This is from the IRS: COVID-19 GUIDANCE UNDER § 125 CAFETERIA PLANS AND RELATED TO HIGH DEDUCTIBLE HEALTH PLANS Notice 2020-29

I put the key parts in bold.

To assist with the nation’s response to the 2019 Novel Coronavirus outbreak (COVID-19), this notice provides for increased flexibility with respect to mid-year elections under a § 125 cafeteria plan during calendar year 2020 related to employer-sponsored health coverage, health Flexible Spending Arrangements (health FSAs), and dependent care assistance programs.

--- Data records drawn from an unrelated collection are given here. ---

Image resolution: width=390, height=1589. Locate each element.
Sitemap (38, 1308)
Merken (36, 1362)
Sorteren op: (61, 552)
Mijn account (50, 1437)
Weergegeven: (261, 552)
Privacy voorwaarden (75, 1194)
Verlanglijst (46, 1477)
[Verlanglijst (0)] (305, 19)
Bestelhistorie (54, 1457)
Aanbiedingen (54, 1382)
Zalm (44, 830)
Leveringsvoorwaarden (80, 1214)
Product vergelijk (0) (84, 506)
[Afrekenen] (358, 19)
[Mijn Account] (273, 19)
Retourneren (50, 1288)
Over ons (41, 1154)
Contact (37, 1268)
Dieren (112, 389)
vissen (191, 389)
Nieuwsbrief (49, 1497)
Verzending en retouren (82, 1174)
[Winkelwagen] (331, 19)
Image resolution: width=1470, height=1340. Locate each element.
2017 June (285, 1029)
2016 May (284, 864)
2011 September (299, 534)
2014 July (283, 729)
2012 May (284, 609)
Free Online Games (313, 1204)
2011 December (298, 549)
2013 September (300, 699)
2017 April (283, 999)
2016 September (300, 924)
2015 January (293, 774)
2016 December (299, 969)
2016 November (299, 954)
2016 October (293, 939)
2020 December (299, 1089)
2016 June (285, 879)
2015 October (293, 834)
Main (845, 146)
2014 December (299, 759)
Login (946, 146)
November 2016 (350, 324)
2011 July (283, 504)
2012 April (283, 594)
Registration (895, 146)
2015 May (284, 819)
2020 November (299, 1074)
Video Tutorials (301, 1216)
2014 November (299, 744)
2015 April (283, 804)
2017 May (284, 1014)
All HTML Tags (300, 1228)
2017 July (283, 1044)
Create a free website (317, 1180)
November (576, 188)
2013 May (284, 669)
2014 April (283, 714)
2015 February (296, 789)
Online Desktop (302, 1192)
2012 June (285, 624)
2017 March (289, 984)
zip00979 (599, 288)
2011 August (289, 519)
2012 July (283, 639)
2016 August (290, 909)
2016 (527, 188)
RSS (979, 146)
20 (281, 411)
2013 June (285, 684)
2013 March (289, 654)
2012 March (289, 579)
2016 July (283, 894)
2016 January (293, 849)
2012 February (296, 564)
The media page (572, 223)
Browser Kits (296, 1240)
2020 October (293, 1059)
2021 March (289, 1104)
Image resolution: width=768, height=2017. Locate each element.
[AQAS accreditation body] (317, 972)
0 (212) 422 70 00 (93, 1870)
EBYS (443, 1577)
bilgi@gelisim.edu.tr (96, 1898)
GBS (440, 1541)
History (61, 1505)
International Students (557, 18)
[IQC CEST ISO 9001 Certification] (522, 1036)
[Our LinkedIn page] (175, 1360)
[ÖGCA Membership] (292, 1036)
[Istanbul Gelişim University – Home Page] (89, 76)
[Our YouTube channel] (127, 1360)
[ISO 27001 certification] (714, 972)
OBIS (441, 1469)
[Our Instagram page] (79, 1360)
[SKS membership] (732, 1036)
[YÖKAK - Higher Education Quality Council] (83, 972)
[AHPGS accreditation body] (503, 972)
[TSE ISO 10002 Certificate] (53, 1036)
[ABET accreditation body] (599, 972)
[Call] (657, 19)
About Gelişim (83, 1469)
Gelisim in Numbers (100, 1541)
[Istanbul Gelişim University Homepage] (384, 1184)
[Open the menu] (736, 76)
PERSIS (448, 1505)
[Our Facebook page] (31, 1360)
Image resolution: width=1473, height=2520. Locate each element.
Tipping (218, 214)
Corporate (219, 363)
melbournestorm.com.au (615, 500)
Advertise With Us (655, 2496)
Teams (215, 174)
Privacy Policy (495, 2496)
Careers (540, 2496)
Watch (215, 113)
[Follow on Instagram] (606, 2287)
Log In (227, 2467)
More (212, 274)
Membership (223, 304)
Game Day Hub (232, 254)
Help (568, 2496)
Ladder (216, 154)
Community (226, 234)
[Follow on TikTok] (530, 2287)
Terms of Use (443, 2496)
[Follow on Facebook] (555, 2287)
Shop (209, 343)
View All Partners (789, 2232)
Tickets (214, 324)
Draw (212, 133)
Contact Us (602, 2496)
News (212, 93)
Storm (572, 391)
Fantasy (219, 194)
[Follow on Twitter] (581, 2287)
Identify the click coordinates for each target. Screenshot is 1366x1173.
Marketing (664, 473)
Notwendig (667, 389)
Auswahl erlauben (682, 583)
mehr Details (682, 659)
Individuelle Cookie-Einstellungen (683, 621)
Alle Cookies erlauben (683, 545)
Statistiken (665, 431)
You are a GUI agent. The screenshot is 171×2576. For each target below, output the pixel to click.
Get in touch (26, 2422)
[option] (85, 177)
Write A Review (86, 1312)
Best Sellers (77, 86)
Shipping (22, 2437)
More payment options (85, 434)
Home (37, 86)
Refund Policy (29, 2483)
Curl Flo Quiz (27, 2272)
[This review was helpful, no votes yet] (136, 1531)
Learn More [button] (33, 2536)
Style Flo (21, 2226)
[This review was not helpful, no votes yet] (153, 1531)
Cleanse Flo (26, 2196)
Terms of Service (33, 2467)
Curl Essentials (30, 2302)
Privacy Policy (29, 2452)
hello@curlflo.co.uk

This notice provides temporary flexibility for § 125 cafeteria plans to permit employees to make certain prospective mid-year election changes for employer-sponsored health coverage, health FSAs, and dependent care assistance programs during calendar year 2020 that the plan chooses to permit. Specifically, an employer, in its discretion, may amend one or more of its § 125 cafeteria plans (including limiting the period during which election changes may be made) to allow each employee who is eligible to make salary reduction contributions under the plan to make prospective election changes (including an initial election) during calendar year 2020 regarding employer-sponsored health coverage, a health FSA, or a dependent care assistance program, regardless of whether the basis for the election change satisfies the criteria set forth in Treas. Reg. § 1.125-4. In particular, an employer may amend one or more of its § 125 cafeteria plans to allow employees to: (1) make a new election for employer-sponsored health coverage on a prospective basis, if the employee initially declined to elect employer-sponsored health coverage; (2) revoke an existing election for employer-sponsored health coverage and make a new election to enroll in different health coverage sponsored by the same employer on a prospective basis (including changing enrollment from self-only coverage to family coverage); (3) revoke an existing election for employer-sponsored health coverage on a prospective basis, provided that the employee attests in writing that the employee is enrolled, or immediately will enroll, in other health coverage not sponsored by the employer; (4) revoke an election, make a new election, or decrease or increase an existing election regarding a health FSA on a prospective basis; and (5) revoke an election, make a new election, or decrease or increase an existing election regarding a dependent care assistance program on a prospective basis.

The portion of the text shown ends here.